10. De rechtbank overweegt dat verweerder slechts van horen mag afzien, als er op voorhand redelijkerwijs geen twijfel is dat de bezwaren niet kunnen leiden tot een ander besluit. De rechtbank is van oordeel dat verweerder zich terecht op het standpunt heeft gesteld dat deze situatie zich heeft voorgedaan. In het primaire besluit heeft verweerder geconcludeerd dat er geen medische noodsituatie zal ontstaan op korte termijn. Verweerder komt daarom niet toe aan de vraag of er behandelmogelijkheden zijn in het land van herkomst. Met de enkele verwijzing naar de arresten Savran en Paposhvili heeft eiseres geen twijfel gezaaid over dit standpunt nu deze arresten alleen gaan over de feitelijke toegankelijkheid van behandeling in het land van herkomst. Naar het oordeel van de rechtbank heeft verweerder in de inhoud van het bezwaarschrift geen aanleiding hoeven zien om eiseres te horen. De beroepsgrond slaagt niet.
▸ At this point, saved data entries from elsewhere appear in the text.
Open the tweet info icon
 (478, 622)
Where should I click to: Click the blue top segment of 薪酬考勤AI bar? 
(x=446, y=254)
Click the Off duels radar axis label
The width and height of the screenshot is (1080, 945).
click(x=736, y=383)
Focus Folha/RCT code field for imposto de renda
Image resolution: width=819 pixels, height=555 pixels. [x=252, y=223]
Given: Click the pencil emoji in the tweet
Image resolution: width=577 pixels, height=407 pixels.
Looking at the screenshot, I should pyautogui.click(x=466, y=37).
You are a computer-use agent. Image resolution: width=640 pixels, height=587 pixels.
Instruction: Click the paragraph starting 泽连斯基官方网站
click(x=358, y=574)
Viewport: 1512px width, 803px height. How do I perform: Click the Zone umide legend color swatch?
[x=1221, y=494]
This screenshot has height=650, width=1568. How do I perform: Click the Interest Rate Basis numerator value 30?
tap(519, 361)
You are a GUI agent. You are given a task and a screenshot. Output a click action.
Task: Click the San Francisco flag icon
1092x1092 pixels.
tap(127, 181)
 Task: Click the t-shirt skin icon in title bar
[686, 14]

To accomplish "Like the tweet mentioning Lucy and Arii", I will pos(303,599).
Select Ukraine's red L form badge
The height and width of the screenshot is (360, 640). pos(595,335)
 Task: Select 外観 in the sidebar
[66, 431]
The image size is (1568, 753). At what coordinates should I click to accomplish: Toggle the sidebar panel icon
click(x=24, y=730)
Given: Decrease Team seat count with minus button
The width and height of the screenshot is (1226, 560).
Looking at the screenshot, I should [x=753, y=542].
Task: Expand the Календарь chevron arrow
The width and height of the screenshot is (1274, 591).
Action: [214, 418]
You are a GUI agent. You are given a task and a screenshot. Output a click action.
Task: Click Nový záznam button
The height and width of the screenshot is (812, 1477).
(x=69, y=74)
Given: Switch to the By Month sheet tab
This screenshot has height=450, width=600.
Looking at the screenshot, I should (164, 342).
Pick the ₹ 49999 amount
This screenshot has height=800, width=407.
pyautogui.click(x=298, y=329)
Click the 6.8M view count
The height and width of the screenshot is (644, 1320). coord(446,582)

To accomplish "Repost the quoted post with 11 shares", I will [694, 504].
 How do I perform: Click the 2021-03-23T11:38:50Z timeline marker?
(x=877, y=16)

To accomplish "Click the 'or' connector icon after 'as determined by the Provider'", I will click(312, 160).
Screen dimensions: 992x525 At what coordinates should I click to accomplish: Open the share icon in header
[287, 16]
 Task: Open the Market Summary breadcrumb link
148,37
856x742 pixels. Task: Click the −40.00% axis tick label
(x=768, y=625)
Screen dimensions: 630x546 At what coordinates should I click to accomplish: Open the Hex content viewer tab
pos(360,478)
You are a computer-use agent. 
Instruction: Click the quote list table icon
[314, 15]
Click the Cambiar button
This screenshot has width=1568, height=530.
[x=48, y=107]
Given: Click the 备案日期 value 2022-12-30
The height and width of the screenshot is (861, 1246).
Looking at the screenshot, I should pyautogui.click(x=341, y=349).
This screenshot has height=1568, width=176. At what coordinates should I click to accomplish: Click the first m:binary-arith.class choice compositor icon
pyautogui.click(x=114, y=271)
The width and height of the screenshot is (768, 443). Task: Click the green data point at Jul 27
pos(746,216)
11. Ook wat verder is aangevoerd, leidt niet tot het oordeel dat het bestreden besluit onrechtmatig is. Het beroep is ongegrond.
12. Gegeven de beslissing in de hoofdzaak is er geen grond meer voor het treffen van de verzochte voorlopige voorziening, zodat het verzoek wordt afgewezen.
13. Voor een proceskostenveroordeling bestaat geen aanleiding.